Khartoum charm starts to pay off as US eases Sudan communications sanctions

Khartoum officials have in recent weeks set up camp in Washington, as they seek American favour once more.

THE United States on Tuesday eased sanctions against Sudan by allowing Americans to send some communications hardware and software, including smartphones, officials said.

The measure, which takes effect Wednesday, also covers computers and related accessories, the US Treasury Department said.

Washington and Sudan have strained diplomatic relations and the United States has for years imposed sanctions on Sudan over a range of grievances including on human rights and Darfur.

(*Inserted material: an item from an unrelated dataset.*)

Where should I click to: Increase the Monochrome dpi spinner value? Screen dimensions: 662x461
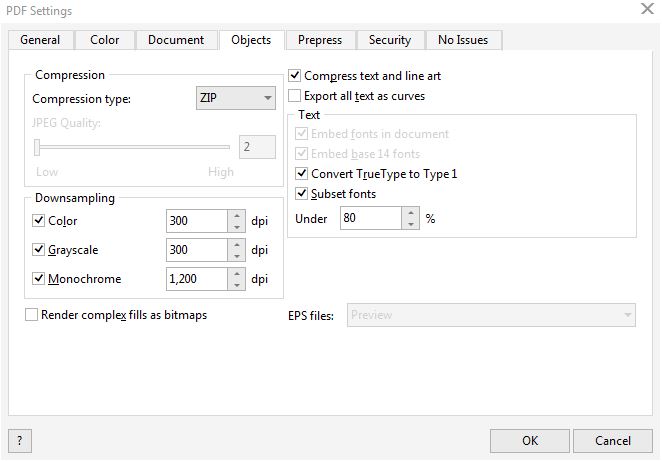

Last week, the United States hit out at Sudan for failing to allow a UN probe of an alleged mass rape in Darfur by Khartoum’s troops.

But it would appear a charm offensive launched by Khartoum may be paying some early dividends. Sudanese officials have in recent weeks made a beeline for Washington, as they reportedly seek to gain American favour again. (Read: Omar al-Bashir has a spring in his step—could a thawing of US-Sudan ties be on the cards?)

Washington slapped economic sanctions on Sudan following its perceived support for terror, including the hosting of Osama bin Laden, the killed leader of Al-Qaeda.

Senior Sudan presidential aide Ibrahim Ghandour last week met US State Department officials, with the normalisation of relations. Khartoum officials in interviews back home have been bullish about the prospect of a White House meeting.

Sudan Foreign minister Ali Karti had earlier also pitched camp in Washington, where he held meetings with members of Congress, leading to the invite to Ghandour in what Khartoum sought to lay out as a quantum leap in US-Sudan relations.

Khartoum has also reached out to regional allies such as Uganda, a key US ally but which it has had strained relations with over perceived support for each others rebels. 

The Arabic country also hopes to play a mediator role in the Libya crisis.